Monday's ruling shines a spotlight on the only federal agency with a mandate to regulate common carriers such as AT&T and Google Fiber: the Federal Communications Commission. The FCC is currently developing a set of privacy regulations specifically for Internet providers. But unlike the FTC, the nation's top telecom regulator is limited to regulating only the parts of telecom companies that actually deal with Internet and phone service, analysts say.

Between the FCC's inability to regulate much beyond the communications-related units of a company and the FTC's newfound prohibition on regulating any part of a company that owns a communications business, the 9th Circuit decision creates a gap in consumer protection law, said Berin Szoka, president of the market-oriented think tank TechFreedom.

"Companies like Yahoo and AOL, all based [on] the Ninth Circuit [decision], may fall into a no man’s land of consumer protection, policed by neither agency,” Szoka said.

Even such companies as Apple could find themselves benefiting from this loophole, according to a lawyer who works for the telecom industry.
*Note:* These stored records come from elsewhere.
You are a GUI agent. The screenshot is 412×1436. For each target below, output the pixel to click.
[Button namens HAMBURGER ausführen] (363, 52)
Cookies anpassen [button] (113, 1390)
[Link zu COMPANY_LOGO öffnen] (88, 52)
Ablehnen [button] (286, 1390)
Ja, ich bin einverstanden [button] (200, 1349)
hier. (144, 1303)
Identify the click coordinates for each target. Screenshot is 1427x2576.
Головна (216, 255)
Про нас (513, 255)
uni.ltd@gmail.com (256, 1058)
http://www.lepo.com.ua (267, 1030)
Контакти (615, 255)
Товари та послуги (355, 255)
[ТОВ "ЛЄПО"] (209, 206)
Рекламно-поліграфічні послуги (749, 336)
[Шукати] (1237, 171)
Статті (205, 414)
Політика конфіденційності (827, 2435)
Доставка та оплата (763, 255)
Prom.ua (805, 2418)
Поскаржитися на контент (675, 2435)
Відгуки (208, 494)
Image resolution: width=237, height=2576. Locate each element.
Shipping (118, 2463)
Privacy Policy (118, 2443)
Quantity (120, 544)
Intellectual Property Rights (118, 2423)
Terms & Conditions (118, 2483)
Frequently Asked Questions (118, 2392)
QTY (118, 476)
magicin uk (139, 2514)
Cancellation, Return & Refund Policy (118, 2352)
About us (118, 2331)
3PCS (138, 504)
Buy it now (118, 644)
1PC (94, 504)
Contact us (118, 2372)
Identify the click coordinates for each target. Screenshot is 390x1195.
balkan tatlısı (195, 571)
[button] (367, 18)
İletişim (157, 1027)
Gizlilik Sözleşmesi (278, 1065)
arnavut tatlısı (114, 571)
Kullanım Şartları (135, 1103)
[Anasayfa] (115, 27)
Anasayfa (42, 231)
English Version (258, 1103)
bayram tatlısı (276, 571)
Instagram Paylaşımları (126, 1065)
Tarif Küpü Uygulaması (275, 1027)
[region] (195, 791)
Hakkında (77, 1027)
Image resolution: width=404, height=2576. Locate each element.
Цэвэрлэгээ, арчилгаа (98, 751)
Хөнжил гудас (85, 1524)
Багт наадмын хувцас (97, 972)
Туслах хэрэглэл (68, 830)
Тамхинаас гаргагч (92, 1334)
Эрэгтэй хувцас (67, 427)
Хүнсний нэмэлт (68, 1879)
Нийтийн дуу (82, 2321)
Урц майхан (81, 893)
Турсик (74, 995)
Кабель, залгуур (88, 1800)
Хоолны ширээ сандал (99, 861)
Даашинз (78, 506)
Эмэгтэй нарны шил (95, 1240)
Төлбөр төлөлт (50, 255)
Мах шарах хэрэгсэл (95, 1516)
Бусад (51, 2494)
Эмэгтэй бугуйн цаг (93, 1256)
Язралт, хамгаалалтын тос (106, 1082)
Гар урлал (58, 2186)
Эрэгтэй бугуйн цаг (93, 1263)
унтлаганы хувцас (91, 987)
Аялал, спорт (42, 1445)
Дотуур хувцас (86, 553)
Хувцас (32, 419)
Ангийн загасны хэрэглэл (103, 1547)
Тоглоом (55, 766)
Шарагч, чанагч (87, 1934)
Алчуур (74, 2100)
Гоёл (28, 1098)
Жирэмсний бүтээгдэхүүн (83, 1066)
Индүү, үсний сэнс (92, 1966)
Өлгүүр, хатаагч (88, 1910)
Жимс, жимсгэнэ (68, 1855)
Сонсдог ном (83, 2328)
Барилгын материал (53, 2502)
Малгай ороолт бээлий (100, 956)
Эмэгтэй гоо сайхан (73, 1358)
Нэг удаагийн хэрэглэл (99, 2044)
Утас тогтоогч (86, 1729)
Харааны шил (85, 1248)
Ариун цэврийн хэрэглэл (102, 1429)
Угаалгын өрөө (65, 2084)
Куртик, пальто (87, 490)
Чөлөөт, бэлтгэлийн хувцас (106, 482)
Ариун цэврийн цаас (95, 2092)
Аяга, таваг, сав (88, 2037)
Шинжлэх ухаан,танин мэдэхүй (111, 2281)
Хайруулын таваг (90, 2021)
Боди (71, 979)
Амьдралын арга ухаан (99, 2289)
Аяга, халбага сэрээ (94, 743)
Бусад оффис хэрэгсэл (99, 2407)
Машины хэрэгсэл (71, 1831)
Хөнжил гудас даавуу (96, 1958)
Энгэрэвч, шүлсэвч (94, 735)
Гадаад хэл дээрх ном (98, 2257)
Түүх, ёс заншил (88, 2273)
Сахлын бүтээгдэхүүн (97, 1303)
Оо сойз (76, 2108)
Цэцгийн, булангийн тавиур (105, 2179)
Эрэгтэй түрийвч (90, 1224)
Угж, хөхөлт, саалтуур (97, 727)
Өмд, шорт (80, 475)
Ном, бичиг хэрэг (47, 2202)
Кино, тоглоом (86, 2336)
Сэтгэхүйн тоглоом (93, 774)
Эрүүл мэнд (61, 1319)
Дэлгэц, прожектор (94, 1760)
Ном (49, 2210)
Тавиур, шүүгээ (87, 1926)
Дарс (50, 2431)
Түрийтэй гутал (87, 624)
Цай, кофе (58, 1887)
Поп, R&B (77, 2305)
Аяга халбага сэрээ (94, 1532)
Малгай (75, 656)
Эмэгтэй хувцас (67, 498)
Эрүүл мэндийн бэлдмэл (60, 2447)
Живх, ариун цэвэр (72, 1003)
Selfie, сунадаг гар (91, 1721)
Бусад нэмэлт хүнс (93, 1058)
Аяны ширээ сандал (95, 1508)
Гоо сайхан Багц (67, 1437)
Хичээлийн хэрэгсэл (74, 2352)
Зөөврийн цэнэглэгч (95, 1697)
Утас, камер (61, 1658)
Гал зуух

If the FCC attempts to regulate iMessage or other messaging apps, justifying the move as a form of common-carrier regulation, the companies behind them could claim common-carrier status as well — and exemption from FTC oversight, said the lawyer, who spoke on the condition of anonymity to speak more freely.

The FCC said Wednesday it is still reviewing the 9th Circuit's decision.

The FTC's common-carrier exemption was never intended to lead to this result, said David Vladeck, a law professor at Georgetown University who led the agency's consumer protection bureau from 2009 to 2012.

The purpose of the exemption was to create a division of labor among different regulatory agencies, "not to have large swaths of the economy be unregulated by the federal government," he said. Thanks to Monday's decision, "AT&T could start selling high volumes of snake oil and be immune from federal law. Does that make any sense? I don't think so."